Wednesday, August 26, 2009

Secrets

There is always one guy in the neighborhood that is so good at hide-and-seek that you’d swear the guy can disappear. The crazy thing is that he was always hiding close enough to home base that he could see who had been found and who hadn’t.

I learned to hide in the third grade after I got into big trouble with my dad and I promised myself I would never be found again. By anybody.

Hiding takes a lot out of you. It is hard on you to swallow a big secret and keep it down. Some of us have been hiding so long we can’t remember the reason we’re hiding. Whatever the reason, it usually goes back to something that hurt and we want to make sure it doesn’t happen again. So we become a turtle with head, legs and tail pulled in under the shell.

Some of us are not much more than a shell.

There is a scene in the movie Absence of Malice where a young woman’s uncle (Paul Newman) is accused of racketeering. She knows he is innocent because they were together at the time of the crime (out of town for her abortion).

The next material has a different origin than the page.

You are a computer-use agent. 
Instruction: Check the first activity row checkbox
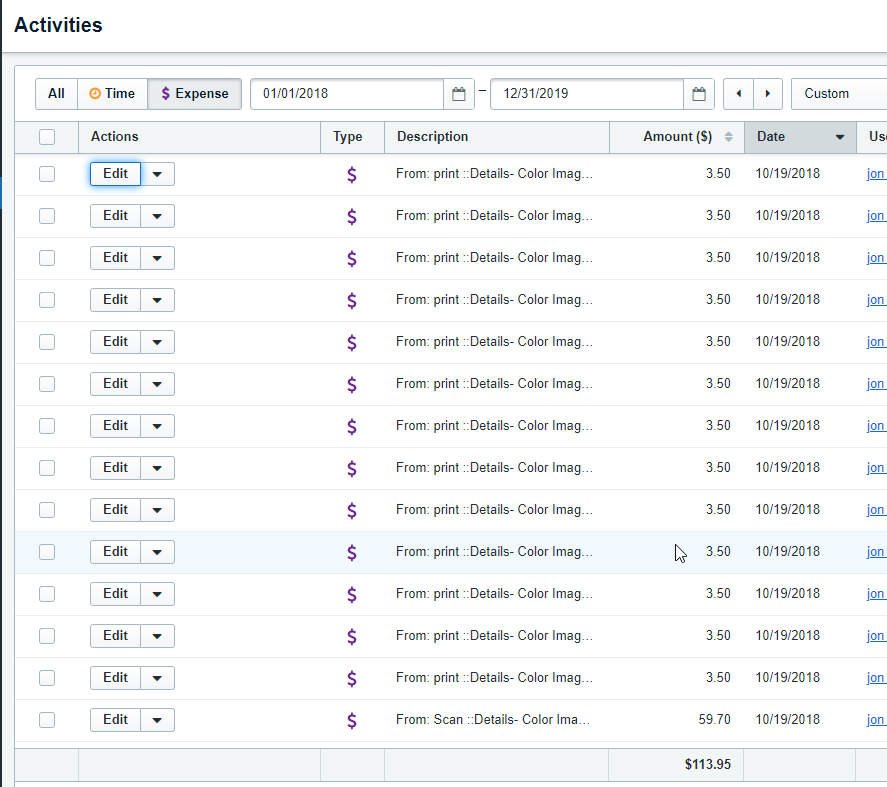[x=47, y=174]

She doesn’t dare confess it to the newspaper reporter who is covering the story (Sally Field) because she was in Catholic school at the time and it would hurt her family and the sisters.

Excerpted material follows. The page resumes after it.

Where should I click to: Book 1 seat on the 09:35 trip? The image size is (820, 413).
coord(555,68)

She ends up telling her story to help her uncle. The next day it was on the front page.

Before sunrise she is sitting on the front porch waiting for the paper. She hasn’t slept. She is in her robe.

When the paper is thrown in the yard you can feel her fear. She scans the story. Then, she goes from house to house in the neighborhood picking up every newspaper. Later that day she commits suicide.

Everyone is carrying something that is heavy and difficult to bear. Some secret. A reason for hiding.

There must be a way we can help each other hear some of the best words any child of any age can hear: “Come out, come out wherever you are;” and then, “All-ee, All-ee in free!”

Wherever you are, whatever your secret fears, you are closer to home than you know.